Joseph Sciorra, Director for Academic and Cultural Programs, che ha organizzato la conferenza, spiega: “La cultura materiale e la vita sociale degli oggetti stanno diventando temi molto importanti nella ricerca accademica. E soprattuto negli studi della diaspora, non solo italiana in America. Qui per esempio abbiamo ricercatori che si sono occupati della migrazione di oggetti legata al colonialismo italiano”.

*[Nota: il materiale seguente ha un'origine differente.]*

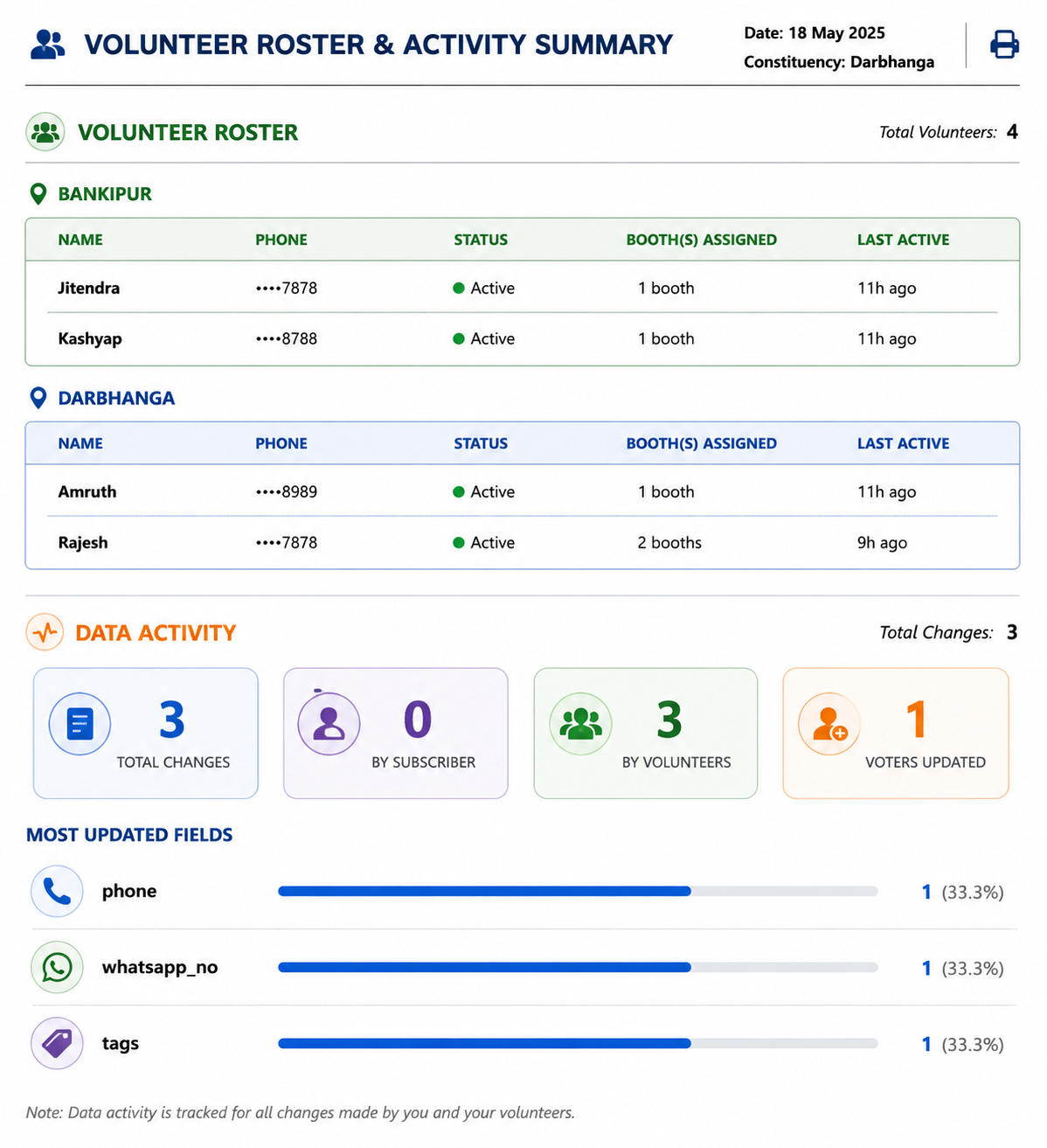
Task: Click the LAST ACTIVE header in Bankipur table
Action: click(903, 240)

Scopo della conferenza del Calandra è stato esplorare i diversi modi in cui gli oggetti vengono utilizzati per comunicare, conservare il ricordo e sviluppare l’identità individuale e collettiva. “Gli oggetti sono cose inanimate, senza vita – continua Sciorra – ma siamo noi che ogni giorno li carichiamo di significati e di potere. E così ci definiamo attraverso gli oggetti che possediamo o negli oggetti che creiamo”.

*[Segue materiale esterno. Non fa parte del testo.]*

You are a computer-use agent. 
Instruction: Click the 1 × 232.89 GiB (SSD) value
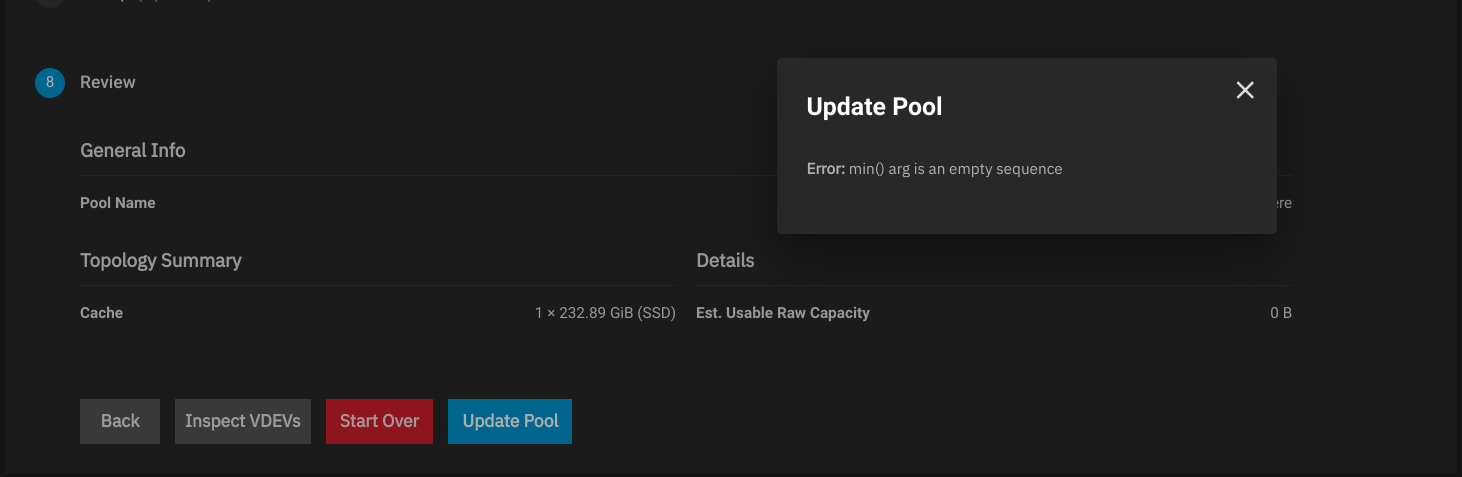point(605,313)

Siamo circondati dagli oggetti, tutto quello che facciamo, le nostre attività private e sociali comportano l’uso di ogni tipo d’oggetto. I significati li creiamo noi. E ogni cultura ha i suoi. Per questo nei movimenti di popoli e culture l’oggetto assume una rilevanza particolare, a prescindere dalle qualità intrinseche all’oggetto. Spiega Sciorra: “Alcuni degli oggetti di cui si è parlato in questa conferenza sono oggetti con un valore reale, come per esempio un anello d’oro, o che sono realmente geograficamente collegati con l’Italia, come per esempio la caffettiera scelta per la locandina che è legata a una specifica area, a una regione. Altri oggetti di cui si è parlato non hanno alcuna funzione se non quella estetica. O possono non avere un legame diretto con una zona geografica. Si è parlato di cose che vanno dal ricamo fino a un quartiere”.
Se è vero che esiste una sorta di iconografia dell’immigrazione che comprende una serie di oggetti simbolo, è anche vero che le connotazioni affettive e identitarie possono andare ben oltre la reale origine di quell’oggetto. La riflessione sulla cultura materiale delle migrazioni è quindi inevitabilmente multidisciplinare e transnazionale. “Lo stesso oggetto in due contesti diversi può avere significati o addirittura usi diversi. Quello che gli italiani hanno fatto con certi oggetti qui negli USA può non essere la stessa cosa che hanno fatto con gli stessi oggetti in Venezuela, per esempio. Lo stesso oggetto porta significati diversi in contesti diversi. Quindi riflettere sulla cultura materiale diventa anche un modo per ampliare la nostra comprensione dell’Italia come nazione di immigrazione e anche della comunità italo americana in relazione alle altre comunità immigrate”.
Finalità che sono nel DNA del Calandra che, sempre più, vuole diventare luogo di riflessione e studio sulle migrazioni italiane nel mondo, oltre i confini nazionali e della comunità italoamericana. L’anno prossimo l’esplorazione continuerà sulla stessa lunghezza d’onda. Il tema scelto per l’edizione 2017 della conferenza annuale del Calandra Italian American Institute è Italian Sonorities and Acoustic Communities: Listening to the Soundscapes of Italianità. “Vogliamo riflettere su cosa significa essere italiani nel mondo a livello di suoni, di ambiente sonoro. Questo comprende la musica, comprende la lingua, ma anche il rumore, chessò, il traffico di Roma”, conclude Sciorra.
Può una comunità definirsi attraverso i suoi suoni? Cosa ci dicono i rumori di un luogo sulle persone che lo abitano? Ci sono suoni caratteristici di una specifica cultura? E quali sono i suoi dell’italianità? Lo scopriremo l’anno prossimo, dal 27 al 29 aprile. C’è tempo fino al 16 settembre per candidarsi a partecipare.